Un fin diadème d’or, une robe rouge, et un regard intense, franc et perçant… Le commandant fut subjugué.
— Majesté, je…
— Ta seule chance de survivre, c’est de te rendre. Ton empereur t’a abandonné, l’armée de libération arrive. Du sud au nord, aucune forteresse ne lui a résisté.
Le Cananéen pouvait arrêter Ahotep et la livrer à Khamoudi, qui ferait de lui un général couvert de richesses. Elle était là, à sa merci, il lui suffisait de donner un ordre.
Mais le regard de la Reine Liberté lui imposait d’adopter la solution qu’elle lui proposait.
— On m’a appris qu’il y avait un camp de déportés, à Tjarou.
Le commandant baissa les yeux.
— C’est la dame Abéria, sur l’ordre de Khamoudi, qui l’a ouvert… Moi, je n’y suis pour rien.
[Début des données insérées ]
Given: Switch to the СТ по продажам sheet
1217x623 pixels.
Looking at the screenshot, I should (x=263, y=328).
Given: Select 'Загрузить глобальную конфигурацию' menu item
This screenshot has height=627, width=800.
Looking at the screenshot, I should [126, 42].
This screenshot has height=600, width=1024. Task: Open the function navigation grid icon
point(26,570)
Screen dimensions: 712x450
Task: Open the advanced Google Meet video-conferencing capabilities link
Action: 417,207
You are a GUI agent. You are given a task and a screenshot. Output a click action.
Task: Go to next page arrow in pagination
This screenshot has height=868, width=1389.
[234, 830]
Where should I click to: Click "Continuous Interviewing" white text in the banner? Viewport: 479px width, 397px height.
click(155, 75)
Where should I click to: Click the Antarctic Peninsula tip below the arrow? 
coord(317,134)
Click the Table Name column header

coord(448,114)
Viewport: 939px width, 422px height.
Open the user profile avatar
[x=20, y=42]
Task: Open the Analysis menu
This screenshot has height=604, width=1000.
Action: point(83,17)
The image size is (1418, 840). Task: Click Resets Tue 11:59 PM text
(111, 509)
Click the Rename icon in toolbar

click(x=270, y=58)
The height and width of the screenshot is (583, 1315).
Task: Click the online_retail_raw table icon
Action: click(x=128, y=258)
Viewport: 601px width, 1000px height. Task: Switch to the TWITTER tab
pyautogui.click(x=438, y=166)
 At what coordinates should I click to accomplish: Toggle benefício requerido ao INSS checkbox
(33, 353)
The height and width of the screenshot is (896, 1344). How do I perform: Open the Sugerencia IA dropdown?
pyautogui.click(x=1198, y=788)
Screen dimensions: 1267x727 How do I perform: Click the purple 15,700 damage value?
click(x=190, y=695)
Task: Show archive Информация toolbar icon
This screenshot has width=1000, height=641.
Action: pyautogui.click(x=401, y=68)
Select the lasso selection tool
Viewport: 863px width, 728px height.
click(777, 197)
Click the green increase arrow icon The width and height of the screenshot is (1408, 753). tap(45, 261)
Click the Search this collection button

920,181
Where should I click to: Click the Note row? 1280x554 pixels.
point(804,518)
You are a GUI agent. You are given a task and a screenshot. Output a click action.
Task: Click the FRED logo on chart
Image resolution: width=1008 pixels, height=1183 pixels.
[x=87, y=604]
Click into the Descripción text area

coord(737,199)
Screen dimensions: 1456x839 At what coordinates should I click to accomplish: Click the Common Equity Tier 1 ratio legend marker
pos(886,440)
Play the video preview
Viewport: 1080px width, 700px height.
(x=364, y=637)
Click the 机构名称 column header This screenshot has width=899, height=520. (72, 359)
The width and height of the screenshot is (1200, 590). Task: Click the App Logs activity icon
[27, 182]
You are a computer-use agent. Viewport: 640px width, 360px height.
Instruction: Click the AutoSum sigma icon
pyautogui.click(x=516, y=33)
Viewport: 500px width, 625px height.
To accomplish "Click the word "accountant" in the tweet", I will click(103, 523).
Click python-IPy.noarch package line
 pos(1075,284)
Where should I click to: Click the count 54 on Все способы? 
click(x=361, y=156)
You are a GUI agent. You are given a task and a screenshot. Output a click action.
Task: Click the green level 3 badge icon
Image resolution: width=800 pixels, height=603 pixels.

— Que se passe-t-il, dans ce camp ?
— Je l’ignore. Je suis un soldat, pas un garde-chiourme.
— Les soldats hyksos seront prisonniers de guerre et employés à la reconstruction de l’Égypte, décréta Ahotep, mais pas les bourreaux. Rassemble immédiatement tous les tortionnaires qui ont sévi dans ce camp et n’en oublie pas un seul. Sinon, je te considérerai comme l’un d’eux.